Like many Jews of her generation, she resents the use of the Holocaust and creation of the State of Israel as moral blackmail against the attractions of assimilation or against questioning old certainties. Schemes such as the March of the Living evidently strike her as manipulative. These are subsidised tours mainly for Jewish teenagers who visit Auschwitz on Holocaust Memorial Day and then proceed to Israel. A Polish Jewish friend of the author who went on the March of the Living felt humiliated that the scheme ignored the small surviving Jewish community in Poland itself. In fact, the scheme has subsequently extended its programme specifically to include the present-day Polish Jewry. Shore makes considerable efforts to understand those surviving Polish Jews who, after the Second World War, served in the brutal Communist security apparatus, feeling that they are a disturbing part of modern history which conveniently tends to be underplayed in Jewish versions. If Jews are proud that Sigmund Freud was a member of the tribe, they should face up to the fact that so too was Jakub Berman, head of Poland's postwar Communist security apparatus. A contrasting interpretation is that the importance and prevalence of the Jewish Bolshevik tends to be exaggerated by many in Central Europe.
Though Shore is untypical in the depth of her knowledge of Central Europe, she expresses concerns which are fairly widespread among younger Jews for whom the Holocaust is less immediate. She needs to be taken seriously and sympathetically. This is particularly because she describes her travels and expresses her feelings so openly and engagingly.
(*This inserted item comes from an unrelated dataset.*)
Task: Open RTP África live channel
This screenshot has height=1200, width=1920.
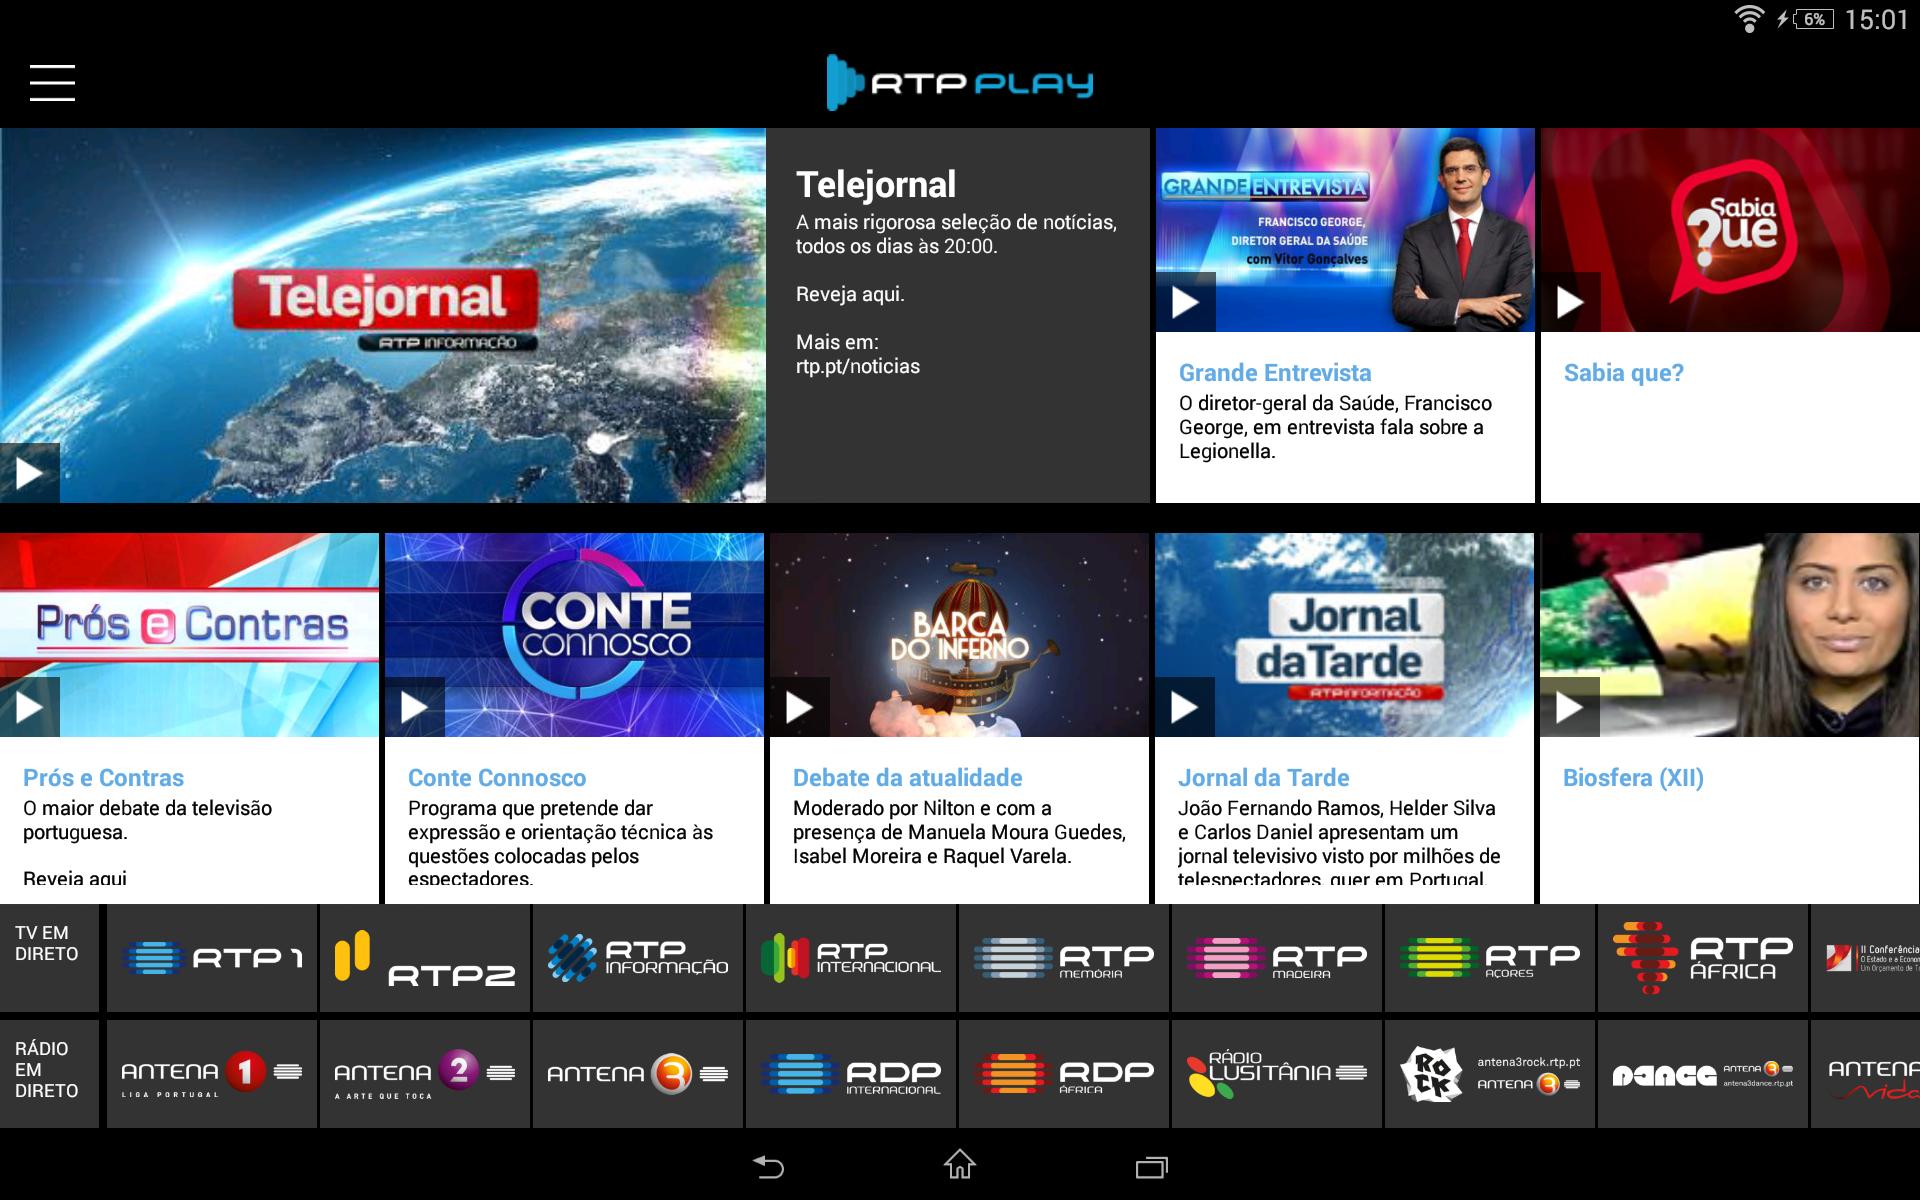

In order fully to understand the author's position, readers should also look at her journalism. For instance, it was in Sh'ma in 2011, after the birth of her first child, that she expressed most forcefully her dissatisfaction with Jewish communal life. ("Growing up, I'd always felt an aversion toward the suburban Jewish community my parents belonged to; the community felt bourgeois less in Marx's sense than in Rousseau's: the bourgeoisie as superficiality, snobbery, pretentiousness.") Her article in the New York Times on the 70th anniversary of the Warsaw Ghetto uprising attracted considerable ire for its criticism of the Israeli establishment which, she argues, had written the anti-Zionist, Bundist resistance leader Marek Edelman out of the historical script. Her comments were partly justified but were exaggerated. Whereas Edelman received an honorary doctorate in 1989 from Yale, no similar honour was forthcoming from any Israeli university. Edelman became a champion of Palestinian rights though he opposed anti-Israeli terrorism. Nevertheless, though denied within Israel the honour they greatly merited, Edelman and other Bundist members of the Warsaw Ghetto uprising have been by no means "forgotten" there, as Shore suggests. The websites of Yad Vashem and the Ghetto Fighters' House contradict her contention.